A nominal party "`is one who has no interest in the result of the suit and need not have been made a party thereto.'" Premier Dealer Servs., Inc. v. Allegiance Administrators, LLC, No. 2:18-CV-735, 2019 WL 1981864, at *4 (S.D. Ohio May 3, 2019) (quoting Maiden, 125 F. App'x at 3 (citing Grant County Deposit Bank v. McCampbell, 194 F.2d 469, 472 (6th Cir. 1952)); see also Rose v. Giamatti, 721 F.Supp. 906, 914 (S.D. Ohio 1989). Put another way, a nominal party is one who "`is not an indispensable party to the controversy.'" State ex rel. Ackerman v. Hamilton Twp., No. 1:13-cv-80, 2013 U.S. Dist. LEXIS 94717, at *9 (S.D. Ohio July 8, 2013) (quoting Salem Trust Co. v. Manufacturers' Fin. Co., 264 U.S. 182, 190 (1924)); see also Maiden, 125 Fed.App'x. 1, 3 (6th Cir. 2004). "`There is no prescribed formula for determining whether a party is indispensable.'" Ackerman, 2013 U.S. Dist. LEXIS 94717, at *9 (quoting Soberay Mach. & Equip. Co. v.

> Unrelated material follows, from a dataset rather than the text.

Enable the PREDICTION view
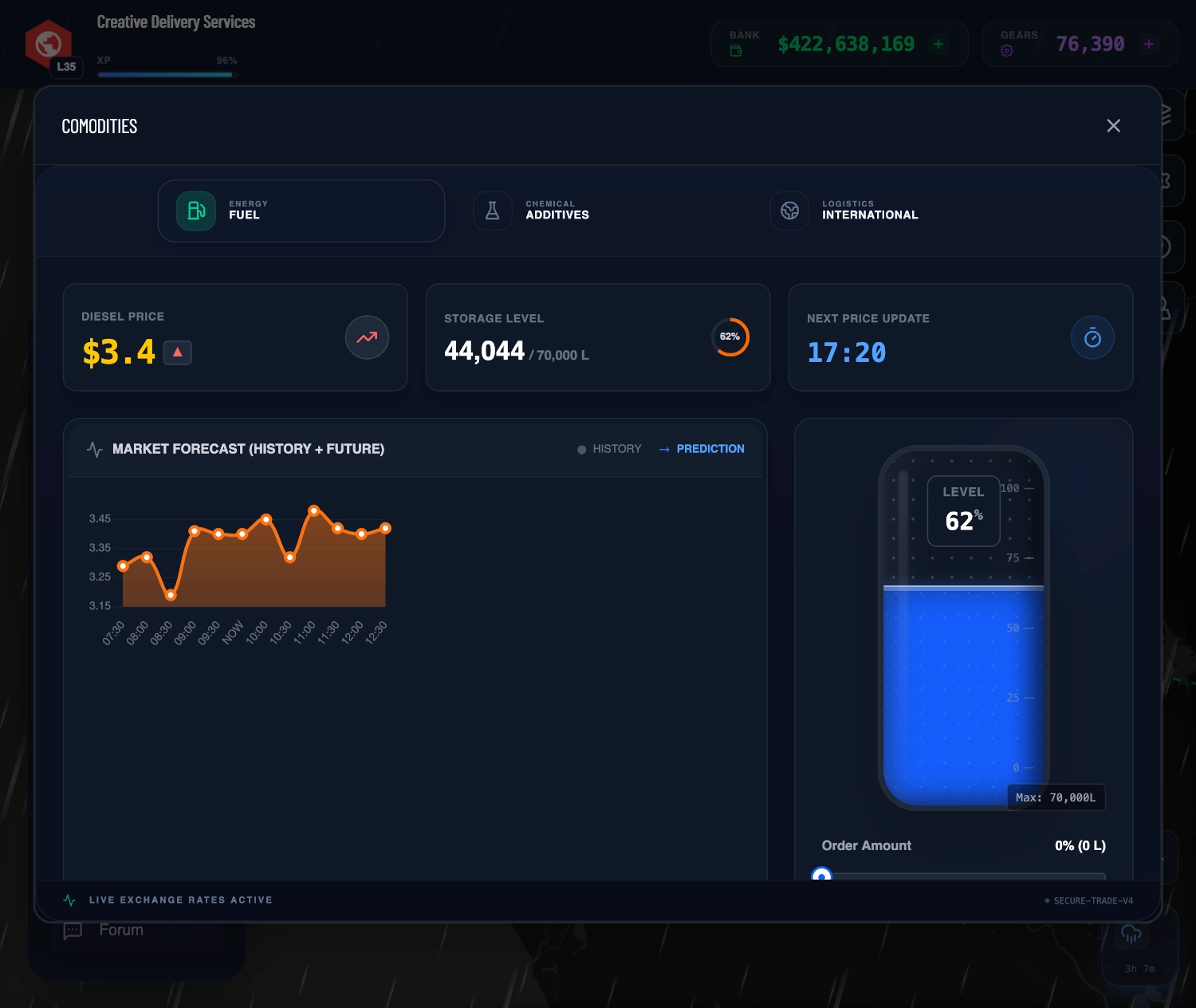The image size is (1196, 1008). point(710,448)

MRF Ltd., 181 F.3d 759, 765 (6th Cir. 1999)). "However, all parties who have an interest in the controversy of such a nature that a final decree cannot be made without affecting that interest, or without leaving the controversy in such condition that its final determination may be wholly inconsistent with equity and good conscience, are considered indispensable." Ackerman, 2013 U.S. Dist. LEXIS 94717, at *9 (citing Niles-Bement-Pond Co. v. Iron Moulders Union, 254 U.S. 77, 80 (1920)).

Plaintiffs direct the Court's attention to two cases in support of their proposition that Allegiance is a nominal defendant. The first is Mortenson Family Dental Ctr., Inc. v. Heartland Dental Care, 526 F. App'x 506, 507 (6th Cir. 2013), and the second is DiBella v. Carpenter, No. 2:10-cv-174, 2010 U.S. Dist. LEXIS 75323, at *1 (S.D. Ohio June 25, 2010). Neither warrant finding Allegiance is a nominal party.

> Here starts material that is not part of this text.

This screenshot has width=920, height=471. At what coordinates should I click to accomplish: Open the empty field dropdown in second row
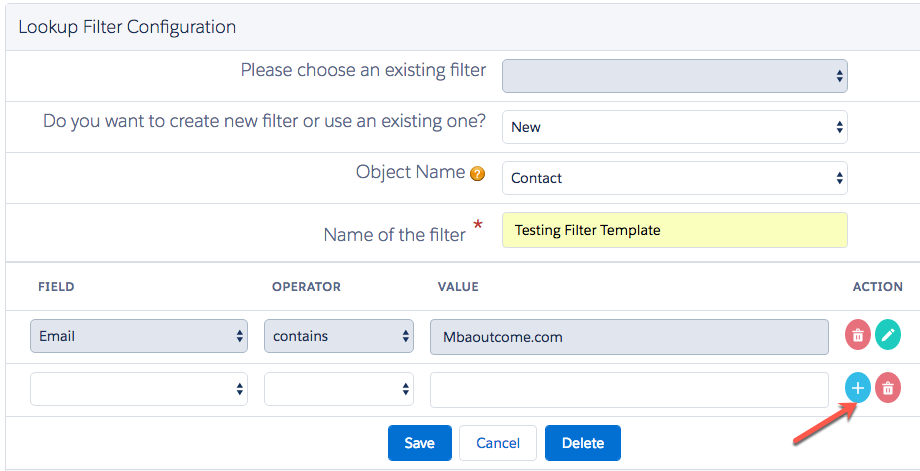click(139, 389)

Mortenson focused on the issue of ownership of Morheart Dental, LLC. One of Morheart's owners sued the other owner and named Morheart as a defendant. Diversity was lacking due to Morheart's citizenship. The district court denied remand, reasoning that Morheart was a nominal defendant. The Sixth Circuit affirmed because Morheart was not a party to the underlying operating agreement and the plaintiff asserted no claims against Morheart. Mortenson, 526 F. App'x at 508. Of note is the appeals' court's holding that Morheart "would be a real party in interest if, for example, it had a right to any of the money it had paid to" one of the parties. Id.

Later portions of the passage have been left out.